§ PROVIDED MATERIAL
::::
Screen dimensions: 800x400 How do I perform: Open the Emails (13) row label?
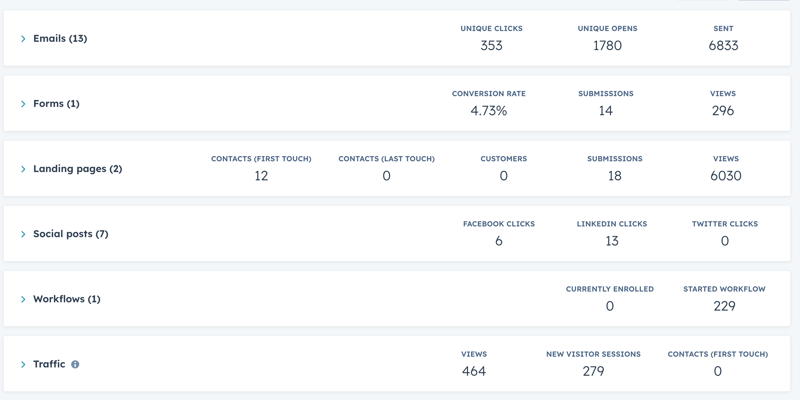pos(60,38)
::::
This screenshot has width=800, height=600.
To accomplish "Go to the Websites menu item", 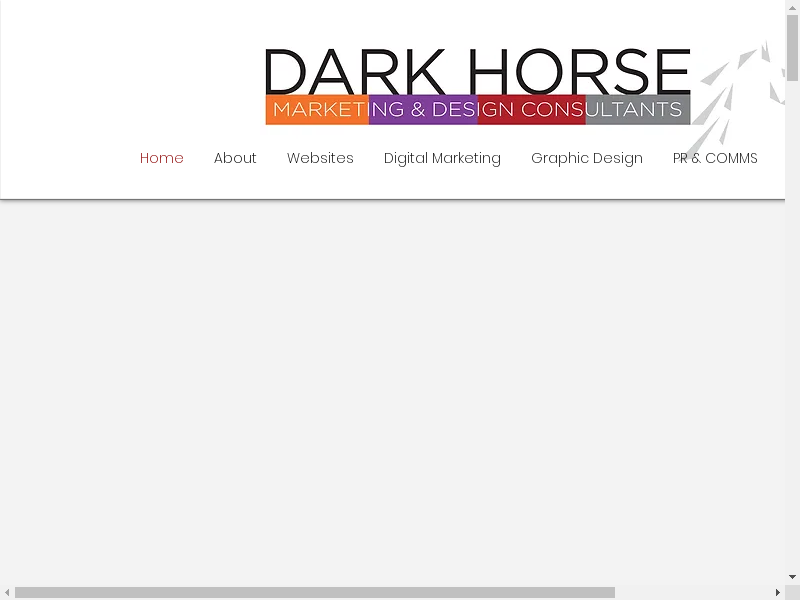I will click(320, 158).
::::
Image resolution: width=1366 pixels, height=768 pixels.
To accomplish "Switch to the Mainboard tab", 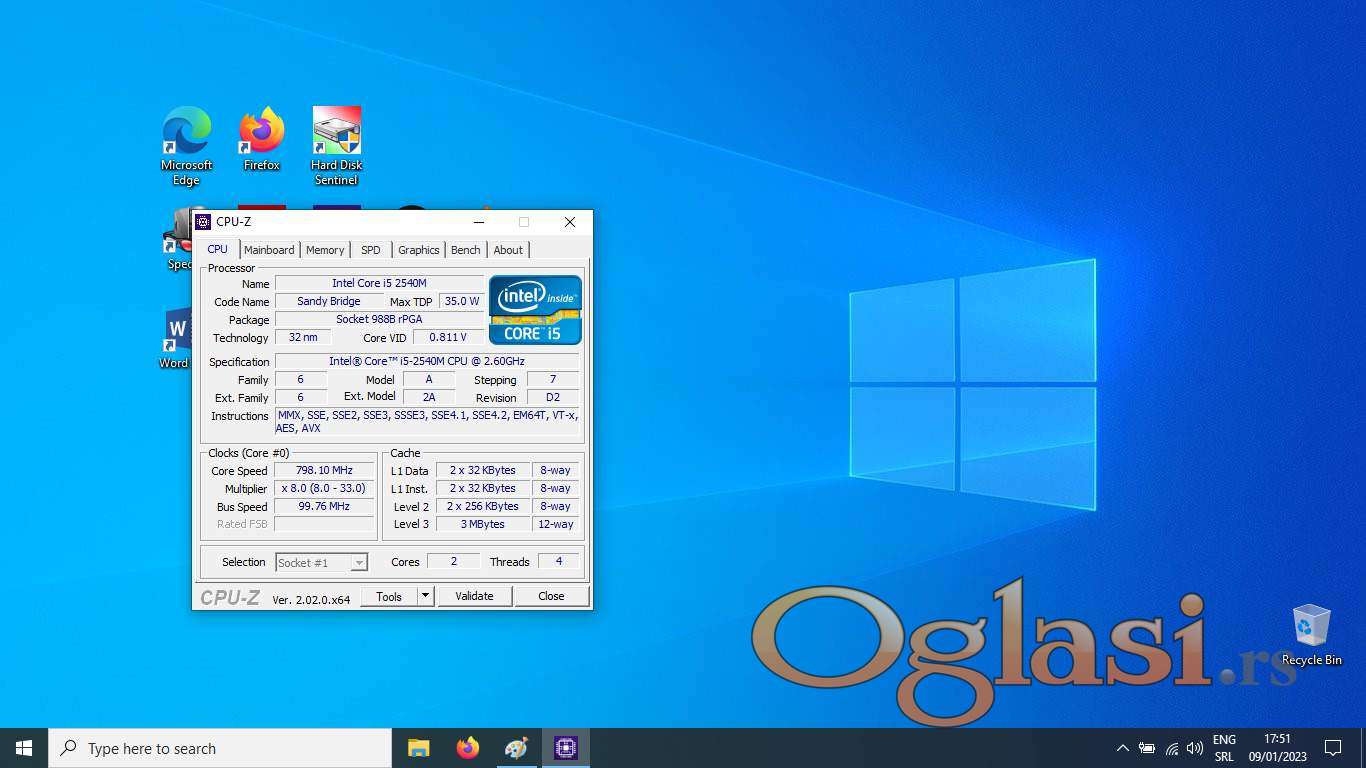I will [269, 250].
::::
From the preceding material, count every line that contains the word "width". Reply with the number only.

§ ANSWER FOR THIS EXERCISE
2